Read the original article at Reuters: http://www.reuters.com/article/2012/02/09/us-usa-economy-idUSTRE7BM0AB20120209?feedType=nl&feedName=ustopnewsearly
Although there are financial incentives for them to accomplish more during the 1st year, the actual terms of the settlement allow the banks 3 years to pay out the money.
Unemployment falls to 2008 level
As more people find jobs, consumer confidence will increase. Employment, in my opinion, is one of the key factors that can lend strength to the housing market, so I’ve been watching this closely. While I don’t see any point in talking about weekly numbers announced, the four week moving average looks good when the new claims for unemployment insurance fall to the lowest level seen since April 2008.
The US has created more than 200,000 new jobs for the last 2 months in a row – and our unemployment rate in January fell to a 3 year low of 8.3%.
During the last quarter of 2011, the economy grew overall at a 2.8% pace, which is respectable. We’re not out of the woods – there are still a staggering 23 million people without work.
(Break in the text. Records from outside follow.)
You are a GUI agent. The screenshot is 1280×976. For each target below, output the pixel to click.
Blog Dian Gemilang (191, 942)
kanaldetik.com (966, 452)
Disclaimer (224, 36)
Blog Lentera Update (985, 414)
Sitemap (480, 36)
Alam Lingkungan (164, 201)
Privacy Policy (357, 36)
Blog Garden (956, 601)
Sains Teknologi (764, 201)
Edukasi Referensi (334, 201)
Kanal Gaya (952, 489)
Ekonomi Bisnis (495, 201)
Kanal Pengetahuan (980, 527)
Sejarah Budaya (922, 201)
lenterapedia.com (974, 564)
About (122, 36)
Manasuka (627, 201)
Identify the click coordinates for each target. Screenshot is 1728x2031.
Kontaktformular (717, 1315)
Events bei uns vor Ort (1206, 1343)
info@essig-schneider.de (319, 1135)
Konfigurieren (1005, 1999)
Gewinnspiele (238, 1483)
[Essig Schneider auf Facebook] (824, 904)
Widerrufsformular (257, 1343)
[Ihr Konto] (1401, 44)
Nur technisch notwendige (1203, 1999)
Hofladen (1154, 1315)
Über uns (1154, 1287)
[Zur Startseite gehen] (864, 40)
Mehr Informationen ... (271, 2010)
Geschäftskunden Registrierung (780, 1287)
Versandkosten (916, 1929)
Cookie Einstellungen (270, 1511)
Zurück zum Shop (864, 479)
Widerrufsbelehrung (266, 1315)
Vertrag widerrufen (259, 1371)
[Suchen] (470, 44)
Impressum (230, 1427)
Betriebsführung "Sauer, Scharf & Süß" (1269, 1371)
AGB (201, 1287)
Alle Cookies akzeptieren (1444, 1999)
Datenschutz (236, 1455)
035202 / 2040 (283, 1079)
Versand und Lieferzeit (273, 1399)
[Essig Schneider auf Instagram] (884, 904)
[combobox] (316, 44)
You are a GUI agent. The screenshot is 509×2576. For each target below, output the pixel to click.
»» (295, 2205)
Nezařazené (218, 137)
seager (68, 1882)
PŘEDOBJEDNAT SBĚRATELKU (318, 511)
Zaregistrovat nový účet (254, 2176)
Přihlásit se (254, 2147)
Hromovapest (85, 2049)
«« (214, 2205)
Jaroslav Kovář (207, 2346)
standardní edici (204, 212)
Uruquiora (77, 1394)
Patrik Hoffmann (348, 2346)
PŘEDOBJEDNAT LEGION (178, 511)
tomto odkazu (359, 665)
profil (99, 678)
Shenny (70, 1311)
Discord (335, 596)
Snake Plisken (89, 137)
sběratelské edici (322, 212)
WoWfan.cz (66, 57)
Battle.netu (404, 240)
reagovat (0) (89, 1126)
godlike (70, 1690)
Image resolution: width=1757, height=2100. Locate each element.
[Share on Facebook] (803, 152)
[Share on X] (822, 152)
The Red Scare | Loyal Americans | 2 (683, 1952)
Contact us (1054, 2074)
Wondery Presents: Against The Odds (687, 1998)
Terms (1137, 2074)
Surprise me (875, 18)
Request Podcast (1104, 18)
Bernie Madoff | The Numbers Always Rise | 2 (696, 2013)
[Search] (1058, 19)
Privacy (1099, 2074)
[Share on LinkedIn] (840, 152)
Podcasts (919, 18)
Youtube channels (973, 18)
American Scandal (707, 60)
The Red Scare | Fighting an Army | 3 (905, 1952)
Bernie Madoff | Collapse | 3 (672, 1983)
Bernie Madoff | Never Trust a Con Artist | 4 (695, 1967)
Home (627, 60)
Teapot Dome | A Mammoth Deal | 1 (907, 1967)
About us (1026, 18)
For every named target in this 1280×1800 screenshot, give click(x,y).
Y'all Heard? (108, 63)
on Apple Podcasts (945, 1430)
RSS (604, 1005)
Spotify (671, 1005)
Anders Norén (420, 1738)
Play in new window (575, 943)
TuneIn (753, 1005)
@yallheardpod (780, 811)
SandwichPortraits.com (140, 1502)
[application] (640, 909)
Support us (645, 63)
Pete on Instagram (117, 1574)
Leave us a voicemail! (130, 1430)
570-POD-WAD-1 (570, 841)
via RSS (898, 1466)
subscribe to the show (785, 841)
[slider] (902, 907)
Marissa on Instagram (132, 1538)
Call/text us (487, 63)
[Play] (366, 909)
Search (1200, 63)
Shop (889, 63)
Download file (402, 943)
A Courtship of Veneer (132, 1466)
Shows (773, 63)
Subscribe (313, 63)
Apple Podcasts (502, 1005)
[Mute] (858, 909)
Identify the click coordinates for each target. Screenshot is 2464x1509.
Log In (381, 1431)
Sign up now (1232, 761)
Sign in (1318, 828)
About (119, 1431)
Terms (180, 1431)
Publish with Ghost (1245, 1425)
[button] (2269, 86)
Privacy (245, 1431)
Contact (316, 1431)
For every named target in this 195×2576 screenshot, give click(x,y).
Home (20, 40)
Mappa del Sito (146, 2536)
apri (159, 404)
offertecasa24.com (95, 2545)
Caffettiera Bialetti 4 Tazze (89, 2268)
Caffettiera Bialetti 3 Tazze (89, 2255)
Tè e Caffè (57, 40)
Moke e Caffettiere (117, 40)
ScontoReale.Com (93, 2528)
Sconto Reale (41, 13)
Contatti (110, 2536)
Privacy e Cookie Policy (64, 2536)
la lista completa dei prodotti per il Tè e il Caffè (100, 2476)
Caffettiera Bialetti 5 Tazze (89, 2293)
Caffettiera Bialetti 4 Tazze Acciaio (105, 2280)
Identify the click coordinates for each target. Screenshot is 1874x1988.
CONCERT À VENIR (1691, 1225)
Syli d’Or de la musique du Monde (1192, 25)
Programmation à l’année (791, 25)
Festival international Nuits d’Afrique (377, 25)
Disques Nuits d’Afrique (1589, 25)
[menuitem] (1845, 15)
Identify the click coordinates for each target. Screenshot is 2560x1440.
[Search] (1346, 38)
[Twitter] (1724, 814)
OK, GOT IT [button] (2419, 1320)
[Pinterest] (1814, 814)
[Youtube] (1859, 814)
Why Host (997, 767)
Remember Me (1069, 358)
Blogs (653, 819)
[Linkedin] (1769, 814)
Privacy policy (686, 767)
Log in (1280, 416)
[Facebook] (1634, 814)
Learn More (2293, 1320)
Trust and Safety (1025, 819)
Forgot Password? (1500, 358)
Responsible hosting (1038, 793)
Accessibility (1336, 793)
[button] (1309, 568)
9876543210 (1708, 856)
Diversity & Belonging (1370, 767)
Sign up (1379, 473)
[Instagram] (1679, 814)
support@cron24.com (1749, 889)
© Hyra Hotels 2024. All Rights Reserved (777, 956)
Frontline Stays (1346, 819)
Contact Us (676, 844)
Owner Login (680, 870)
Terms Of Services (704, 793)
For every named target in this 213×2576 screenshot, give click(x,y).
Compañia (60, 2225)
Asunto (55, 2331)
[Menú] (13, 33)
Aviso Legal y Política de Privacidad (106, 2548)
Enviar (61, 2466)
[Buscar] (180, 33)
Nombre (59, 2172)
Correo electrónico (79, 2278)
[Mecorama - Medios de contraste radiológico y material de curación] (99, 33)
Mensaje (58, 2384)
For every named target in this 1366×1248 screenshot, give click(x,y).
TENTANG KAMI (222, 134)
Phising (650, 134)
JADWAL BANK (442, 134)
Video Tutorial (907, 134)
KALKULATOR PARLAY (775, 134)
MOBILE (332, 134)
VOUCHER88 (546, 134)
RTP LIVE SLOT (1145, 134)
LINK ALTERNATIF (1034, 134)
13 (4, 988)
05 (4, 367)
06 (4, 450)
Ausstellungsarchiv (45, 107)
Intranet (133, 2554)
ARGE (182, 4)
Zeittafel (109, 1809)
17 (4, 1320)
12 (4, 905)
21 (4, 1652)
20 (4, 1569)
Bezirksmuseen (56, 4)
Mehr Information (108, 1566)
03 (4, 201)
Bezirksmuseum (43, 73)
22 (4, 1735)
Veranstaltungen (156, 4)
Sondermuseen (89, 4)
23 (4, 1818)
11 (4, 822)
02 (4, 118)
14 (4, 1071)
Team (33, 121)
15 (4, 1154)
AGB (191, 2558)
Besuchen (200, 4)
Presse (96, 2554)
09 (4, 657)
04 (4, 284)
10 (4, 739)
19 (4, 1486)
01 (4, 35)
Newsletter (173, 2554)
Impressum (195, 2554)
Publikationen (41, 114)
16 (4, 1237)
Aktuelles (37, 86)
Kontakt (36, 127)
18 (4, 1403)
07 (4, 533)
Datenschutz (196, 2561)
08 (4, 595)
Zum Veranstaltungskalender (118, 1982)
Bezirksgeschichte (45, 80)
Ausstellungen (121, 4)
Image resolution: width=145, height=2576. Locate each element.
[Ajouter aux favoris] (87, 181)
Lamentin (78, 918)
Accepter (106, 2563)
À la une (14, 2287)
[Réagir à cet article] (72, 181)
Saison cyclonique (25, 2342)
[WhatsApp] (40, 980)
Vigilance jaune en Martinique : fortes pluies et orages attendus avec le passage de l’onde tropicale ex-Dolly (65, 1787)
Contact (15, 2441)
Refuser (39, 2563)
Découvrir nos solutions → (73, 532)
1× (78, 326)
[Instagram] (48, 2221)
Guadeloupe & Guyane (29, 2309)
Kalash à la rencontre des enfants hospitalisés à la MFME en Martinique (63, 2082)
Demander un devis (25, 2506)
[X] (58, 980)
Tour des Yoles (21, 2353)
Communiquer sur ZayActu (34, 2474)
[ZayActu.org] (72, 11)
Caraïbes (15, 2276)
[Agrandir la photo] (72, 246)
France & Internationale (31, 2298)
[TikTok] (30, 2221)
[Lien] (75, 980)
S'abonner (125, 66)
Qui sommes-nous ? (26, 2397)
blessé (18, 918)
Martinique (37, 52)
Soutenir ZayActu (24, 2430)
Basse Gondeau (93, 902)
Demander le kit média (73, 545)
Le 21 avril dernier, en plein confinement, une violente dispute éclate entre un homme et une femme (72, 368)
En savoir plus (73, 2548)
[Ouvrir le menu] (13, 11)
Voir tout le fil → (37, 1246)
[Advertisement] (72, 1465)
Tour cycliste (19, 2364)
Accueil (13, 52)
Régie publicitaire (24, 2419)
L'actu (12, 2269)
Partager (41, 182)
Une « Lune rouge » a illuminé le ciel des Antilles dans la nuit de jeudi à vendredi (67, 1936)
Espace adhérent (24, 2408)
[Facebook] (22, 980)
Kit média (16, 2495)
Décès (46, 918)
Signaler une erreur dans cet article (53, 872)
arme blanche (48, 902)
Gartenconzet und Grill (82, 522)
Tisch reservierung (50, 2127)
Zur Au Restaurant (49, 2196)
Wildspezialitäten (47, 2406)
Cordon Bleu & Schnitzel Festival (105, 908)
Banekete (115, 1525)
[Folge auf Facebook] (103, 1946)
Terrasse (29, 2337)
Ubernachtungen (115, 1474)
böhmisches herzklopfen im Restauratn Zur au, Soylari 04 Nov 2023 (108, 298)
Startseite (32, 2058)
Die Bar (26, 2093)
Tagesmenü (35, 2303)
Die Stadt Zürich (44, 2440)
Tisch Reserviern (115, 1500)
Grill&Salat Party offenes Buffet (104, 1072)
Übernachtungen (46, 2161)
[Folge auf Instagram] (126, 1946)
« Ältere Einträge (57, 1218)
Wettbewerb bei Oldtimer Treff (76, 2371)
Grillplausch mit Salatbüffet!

Read more at Reuters: http://www.reuters.com/article/2012/02/09/us-usa-economy-idUSTRE7BM0AB20120209?feedType=nl&feedName=ustopnewsearly
Meanwhile, the stock market is up about 7% so far this year. Since about 20% of home buyers in this market are investors; this is indirectly another good sign for housing.
Amazingly, the weekly average 30 year mortgage interest rate last week was below 3.75%! http://actvra.in/sG6
Finally, 2/3 of Californians have an optimistic outlook – believing their own financial situation will improve during 2012. Since our state is equivalent to the 8th largest country in the world, this is significant. The San Francisco Bay Area and Silicon Valley Areas are the most optimistic about the future (versus southern Californians where economic conditions are worse.) http://www.reuters.com/article/2012/02/09/us-usa-economy-california-idUSTRE8180JP20120209
Traditionally, the Santa Cruz real estate market follows the Silicon Valley.